"Ça fait quoi ? Six ans ? Sept ans qu'on n'a pas joué ici ? Je n'ai pas la mémoire des dates" s'exclame Sammy Hagar, la crinière bouclée un peu défraîchie, le bouc broussailleux, la bedaine assumée qu'épouse un t-shirt orné des armes de Cabo-Wabo, son fief clubbesque légendaire. Joe Satriani lui fait signe qu'un peu moins, puisque ça ne remonte qu'au premier album de CHICKENFOOT, paru en 2009. Sammy piaffe de cette imprécision et en profite pour mimer en un geste majeur l'énigmatique titre de "III", leur second album qui ne tient qu'à un doigt... III moins II =...
Sammy Hagar, ce sera l'un des points forts et l'une des rares faiblesses de ce concert. 64 piges et la flamme totalement intacte. Un sourire qui témoigne que la scène, c'est sa vie, son carburant. C'est l'homme qui fait le lien entre les membres du groupe, un communicant-né avec le public, le Californien en baskets rouges qui inspire en quelques secondes, quelques notes ce qu'était la philosophie du rock durant l'âge d'or des années 70. Une leçon. Une voix, aussi, qui m'avait stupéfait lors du premier concert à l'Olympia (avec CHICKENFOOT, pas Ronnie Montrose, je ne suis pas aussi vieux !) tant elle était intacte, à l'heure où les sexagénaires, son cadet de quelques mois Robert Plant en tête, n'ont plus les capacités des envolées superbes qui ont établi leur légende. Or, Sammy Hagar, cette fois, avait la puissance et le swing mais pas toujours la justesse. Ça frottait notamment dans certains chœurs à risque ("Something Going Wrong") avec Michael Anthony, titre qui m'a irrité pendant le solo final de Satriani et sur lequel Hagar s'entêtait à flirter avec les quarts de ton dangereux. Évidemment, c'était peut-être ponctuel, c'est tombé sur Paris. Dommage sur ce point, car tout le reste était exempt de critique.
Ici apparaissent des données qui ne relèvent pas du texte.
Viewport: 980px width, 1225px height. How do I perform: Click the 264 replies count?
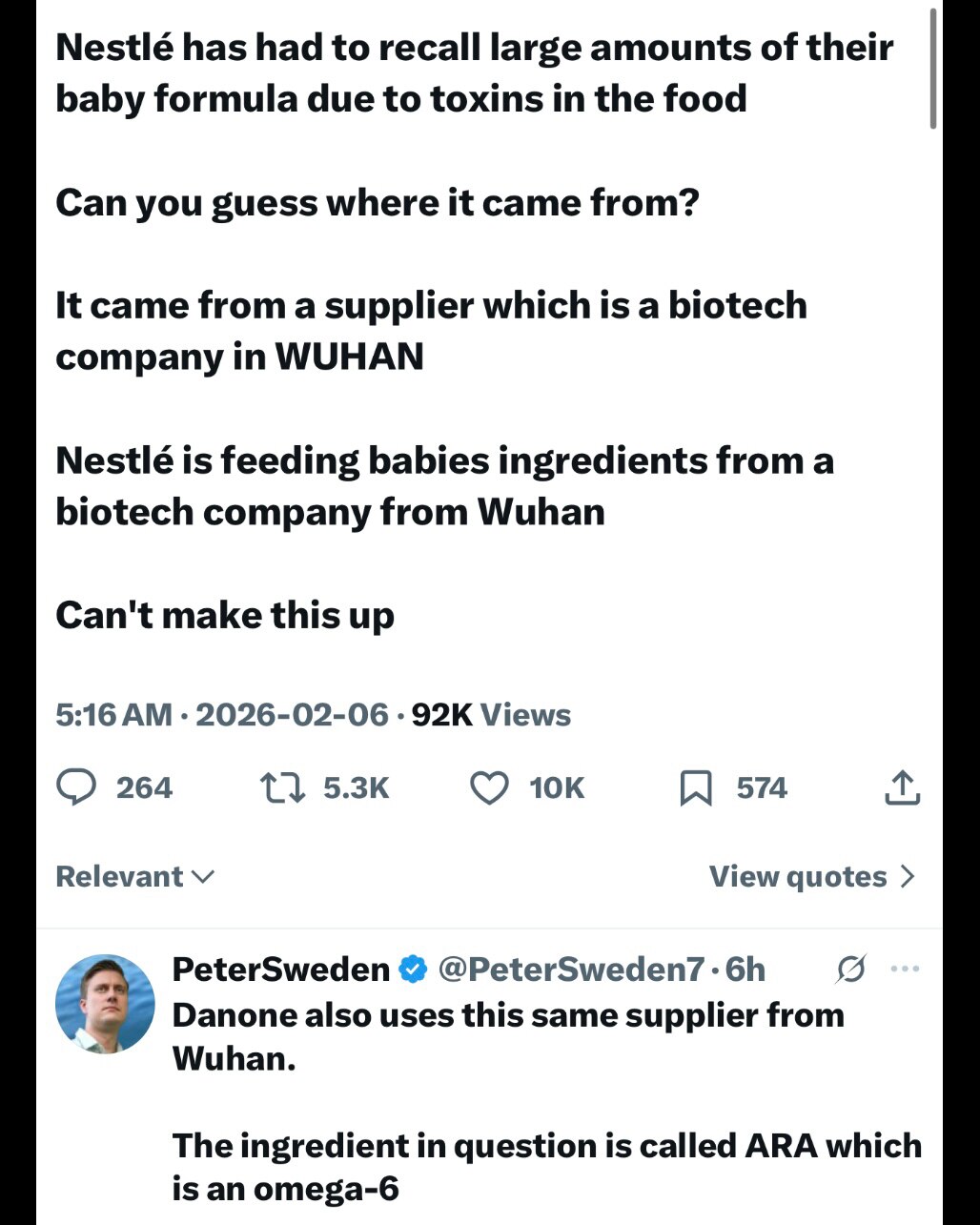pos(144,788)
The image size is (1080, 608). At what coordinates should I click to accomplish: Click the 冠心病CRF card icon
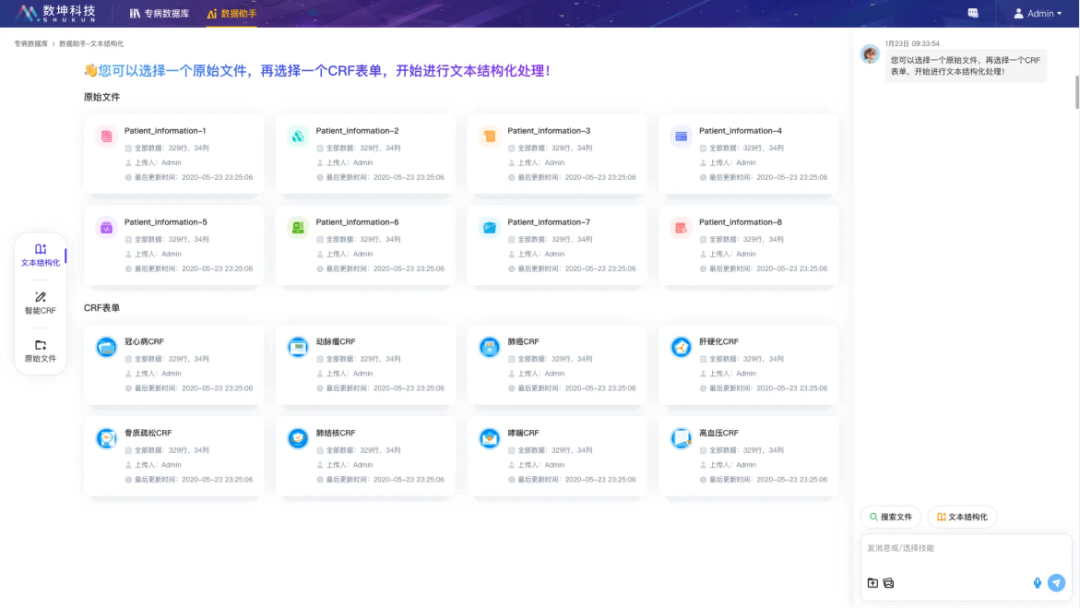click(x=106, y=348)
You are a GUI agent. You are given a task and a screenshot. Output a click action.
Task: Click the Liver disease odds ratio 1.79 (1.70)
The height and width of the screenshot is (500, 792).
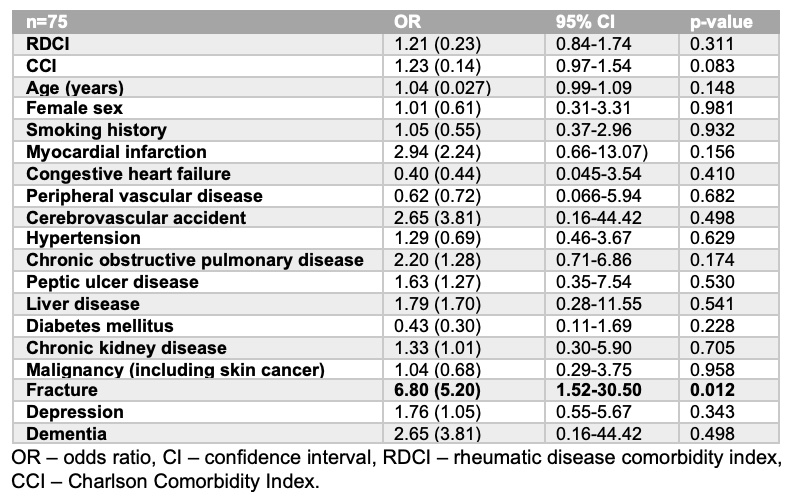[x=436, y=304]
Satriani n'est jamais pris en défaut (et quel boulot il abat, seul en rythmique et en solo). Michael Anthony est le plus sous-estimé des bassistes que je connaisse.
Il est toujours en mouvement, il n'y a aucune linéarité, c'est un soliste permanent tout en rondeur, comme s'il était seul au monde et pourtant, c'est le pilier de l'édifice rythmique.
Et cette section complétée par le vieux briscard Kenny Aronoff, en substitution programmée de Chad Smith, était un fait majeur - pas une révélation, ce serait insultant - de ce show. Une turbine dont l'Olympia, au sol qui m'est apparu avec une légère inquiétude extrêmement mouvant sous les trépignements du public, se souviendra : c'était fort. Trop fort par instant, mais tellement logique sur des titres comme "Three and a Half Letters", le cri social et brut, un point culminant du dernier album. Je reformulerai aussi ma requête prononcée lors du live report de 2009 : Sammy Hagar devrait prendre la guitare plus souvent, même simplement en rythmique, car sa touche old school est un bonheur qui étoffe différemment la sonorité de CHICKENFOOT. Démonstration sur "Future in the Past".Le groupe nous gratifiait avant de reprises de MONTROSE ("Bad Motor Scooter"), LED ZEPPELIN ("Immigrant Song") et de DEEP PURPLE ("Highway Star"), c'est un remarquable "Foxy Lady" qui clôture ce set, hommage à un maître dont Joe Satriani s'est toujours et à juste titre réclamé, mais aussi référence d'un groupe à une époque où toutes les bases de notre musique ont été posées. Revisiter les fondamentaux, transmettre un savoir-jouer à l'ancienne avec la rigueur technique et la qualité d'aujourd'hui, c'est la vocation même de CHICKENFOOT.